» **Task item**:
The result should be an exact copy of only the lines from the one holding "This screenshot has height=716, width=1146." through the last line of the data below, please, without pictures.

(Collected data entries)
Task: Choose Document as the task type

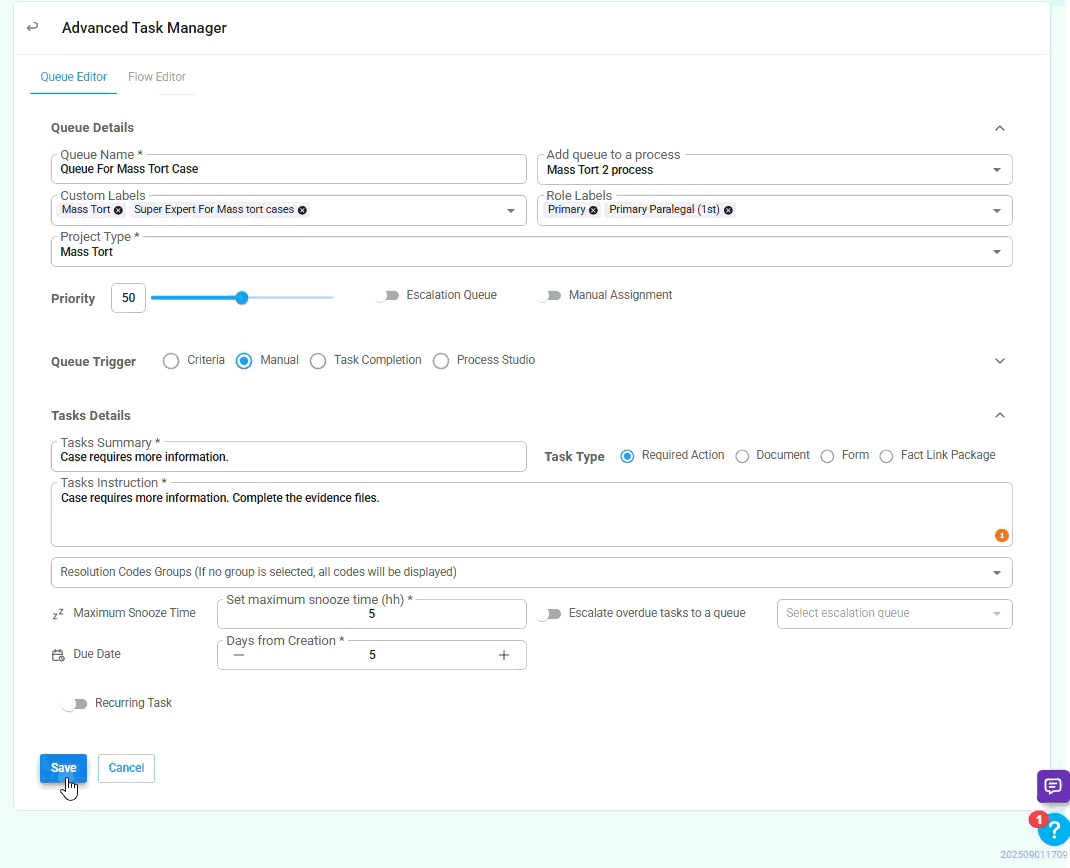Action: click(x=742, y=456)
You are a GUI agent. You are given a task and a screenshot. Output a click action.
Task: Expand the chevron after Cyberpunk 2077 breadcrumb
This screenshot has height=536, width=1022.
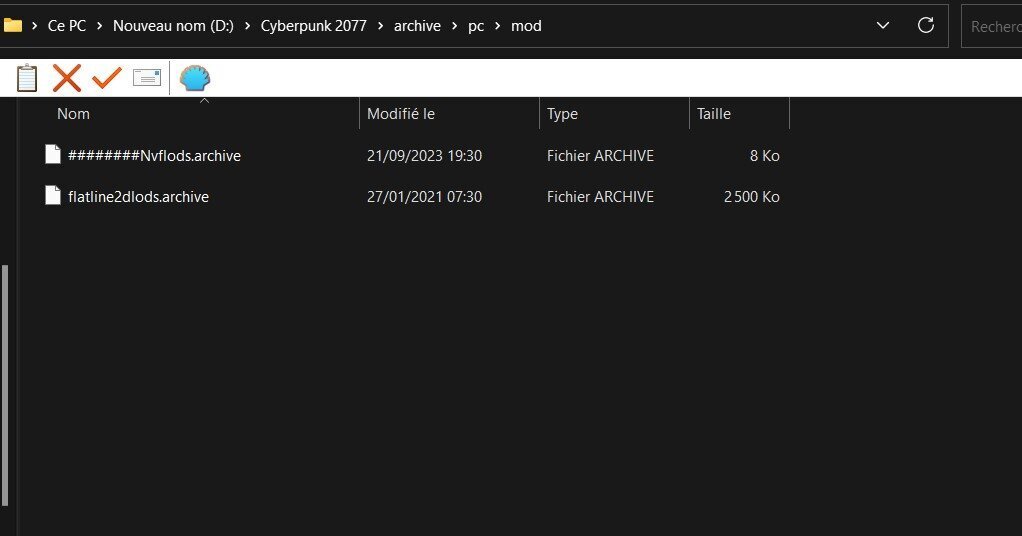tap(380, 26)
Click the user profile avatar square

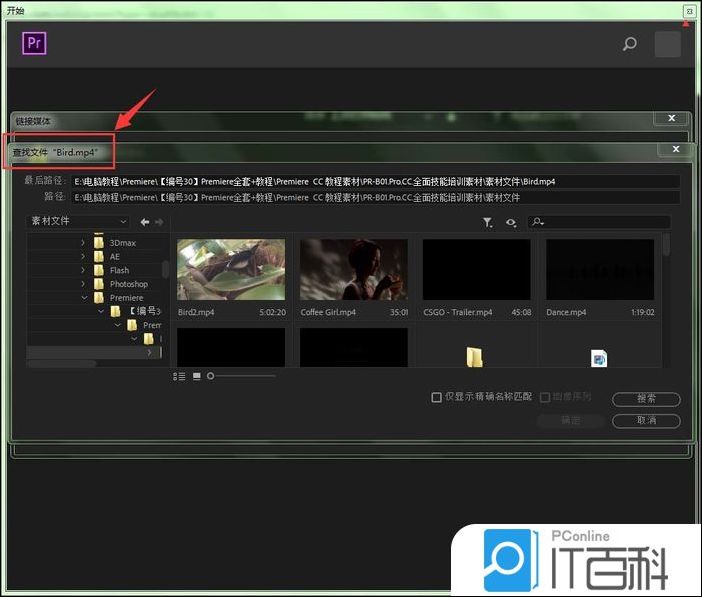point(667,44)
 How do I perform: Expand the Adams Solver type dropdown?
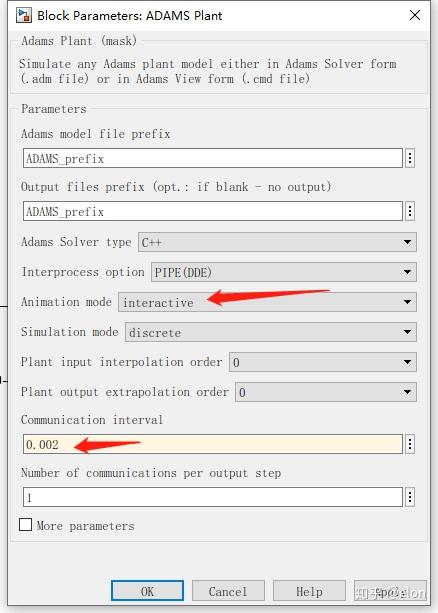coord(277,242)
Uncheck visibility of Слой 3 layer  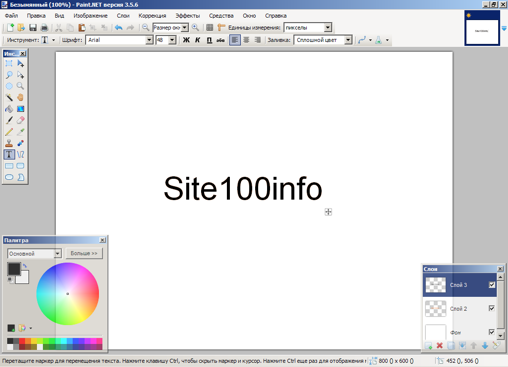[492, 285]
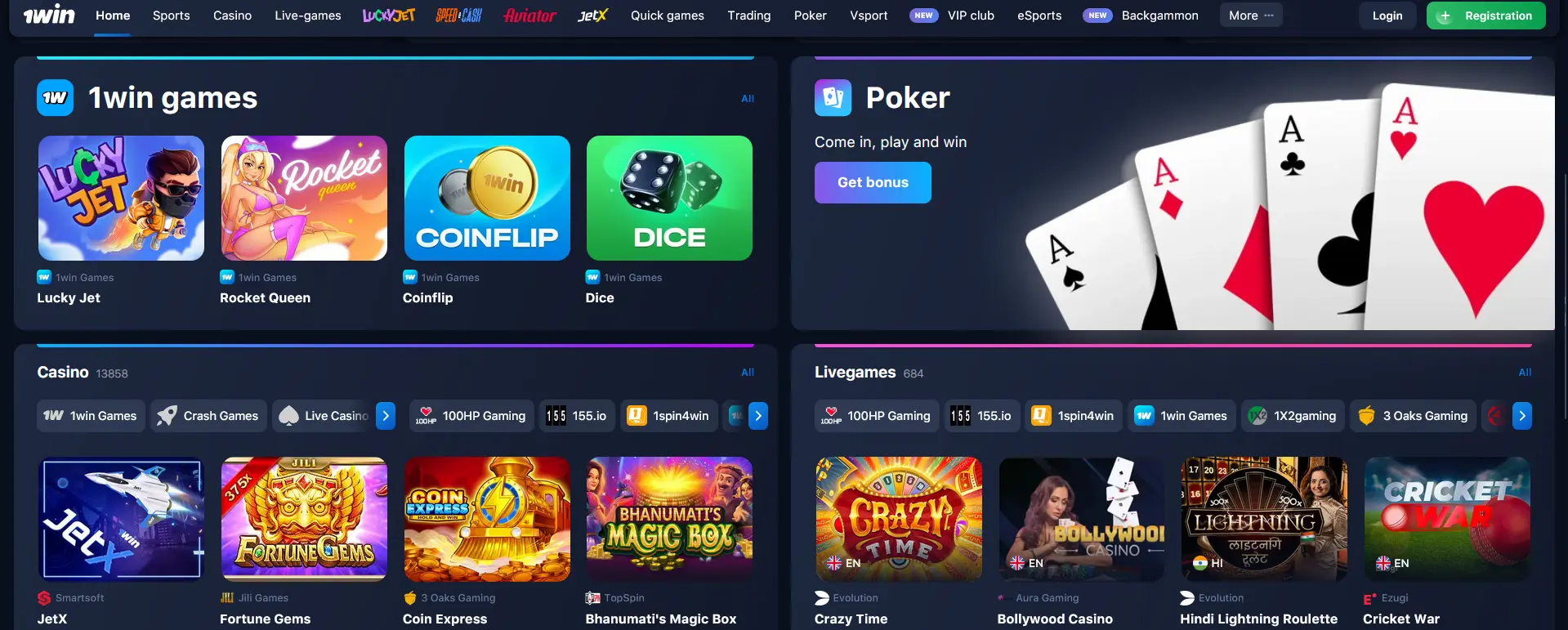This screenshot has width=1568, height=630.
Task: Open the JetX logo in the navbar
Action: [592, 16]
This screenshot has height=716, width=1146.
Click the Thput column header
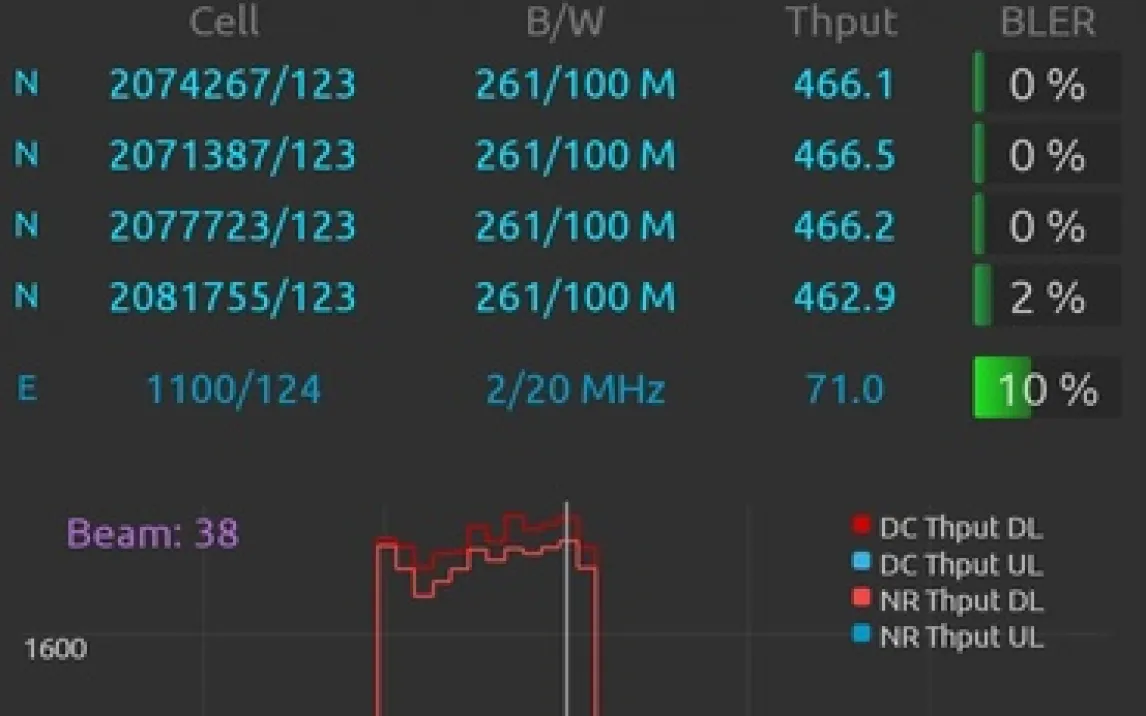tap(842, 23)
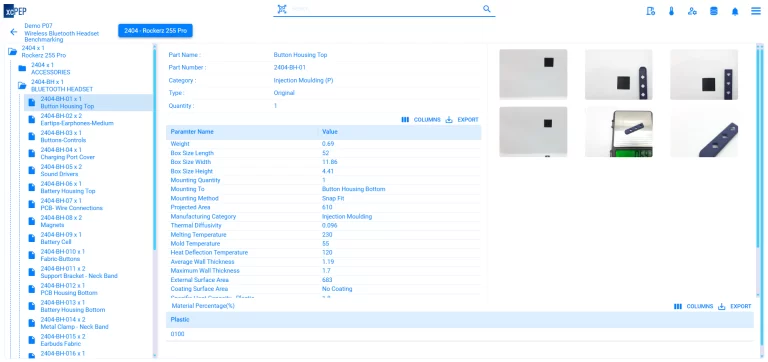768x362 pixels.
Task: Open the hamburger menu icon
Action: tap(756, 11)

» **Written answer**:
This screenshot has height=716, width=1146.
Click the Thput column header
tap(842, 23)
768x362 pixels.
Task: Open the hamburger menu icon
Action: tap(756, 11)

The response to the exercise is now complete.